No new roads plus the abandonment of the trains plus the growth of vehicular volume, all happening over a five-year period, brought us to where we are right now: to a perfect storm of gridlock that no number of police enforcers can unravel. If the government decided that it had to import the entire Royal Canadian Mounted Police to fix traffic in Metro Manila, that would still not ease traffic.

* * *

The enforcement of traffic rules, after all, is only one of the required components in order to ensure smooth traffic flow. Infrastructure, like the overhead highway network built by former Thai Prime Minister Thaksin Shinawatra in Bangkok over a mere five-year period, thus eliminating his capital city’s world-famous traffic jams for good, is still the most basic requirement.

There’s also the education of motorists and pedestrians, which the MMDA has spectacularly failed to do over the past five years. And then there’s the problem of addressing the economics of the transportation system, like finding ways to end the “boundary” system of bus companies and removing vendors from sidewalks, measures that this government has also neglected over the years.

If Aquino, Tolentino and all other government officials who dropped the ball on the traffic situation were truthful, they would admit their mistake and stop insulting us with fake causes like increased vehicular volume and  proclaiming that gridlock is a good thing. They would accept that they either did nothing or - like in the case of the MRT and the LRT - actually did all they could to cause the traffic situation to worsen.

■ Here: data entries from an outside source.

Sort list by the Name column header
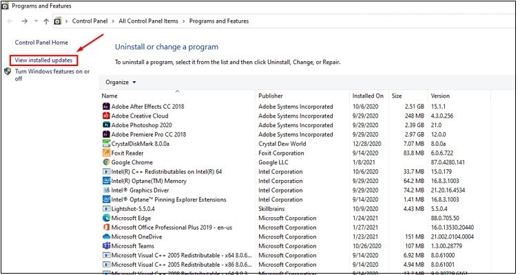Image resolution: width=520 pixels, height=275 pixels. (110, 96)
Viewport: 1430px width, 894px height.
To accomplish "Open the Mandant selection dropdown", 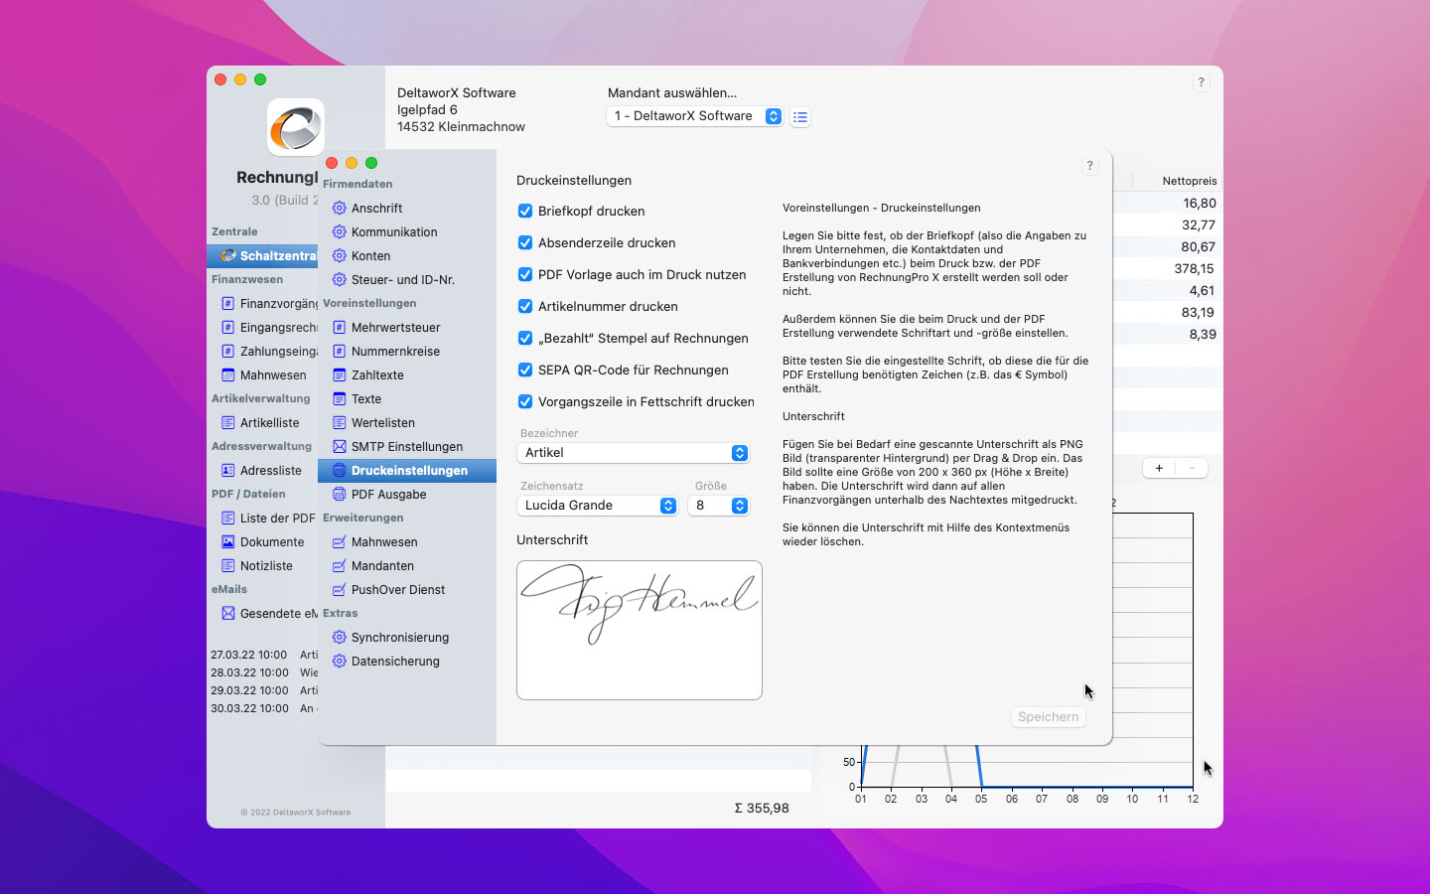I will coord(694,116).
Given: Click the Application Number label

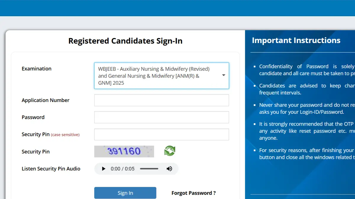Looking at the screenshot, I should pyautogui.click(x=46, y=100).
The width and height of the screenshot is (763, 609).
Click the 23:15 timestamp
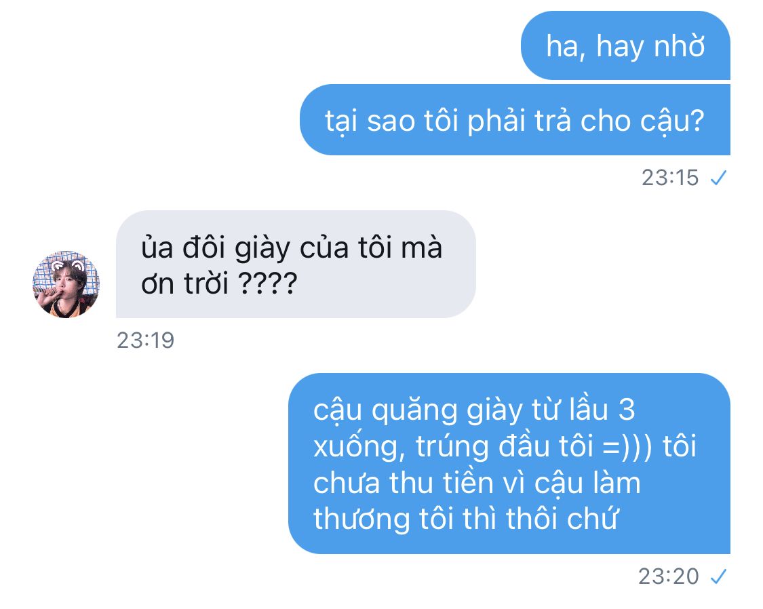tap(669, 178)
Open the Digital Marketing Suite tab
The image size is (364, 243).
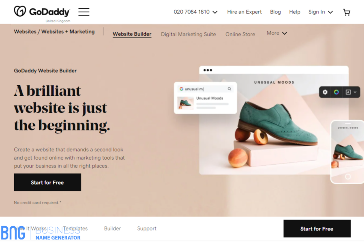coord(188,34)
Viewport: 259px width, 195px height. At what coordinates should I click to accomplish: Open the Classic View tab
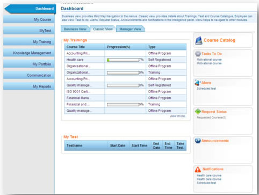click(x=103, y=29)
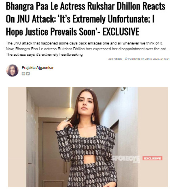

Needless to say, I take a very dim view of any instant or long-term benefits that the deployment of the HPG to direct traffic on Edsa will bring. It’s just too late for this clueless, noynoying government to do anything about the traffic problem - our only hope is that the next administration will acknowledge this very serious condition and will work unceasingly to find real solutions to it.


But that’s what you get when you have a President who never anticipates problems and plans ahead, and who only realizes very late in the day that millions of Filipinos suffer daily what he, with his convoy or outriders and flashing lights, probably never experienced.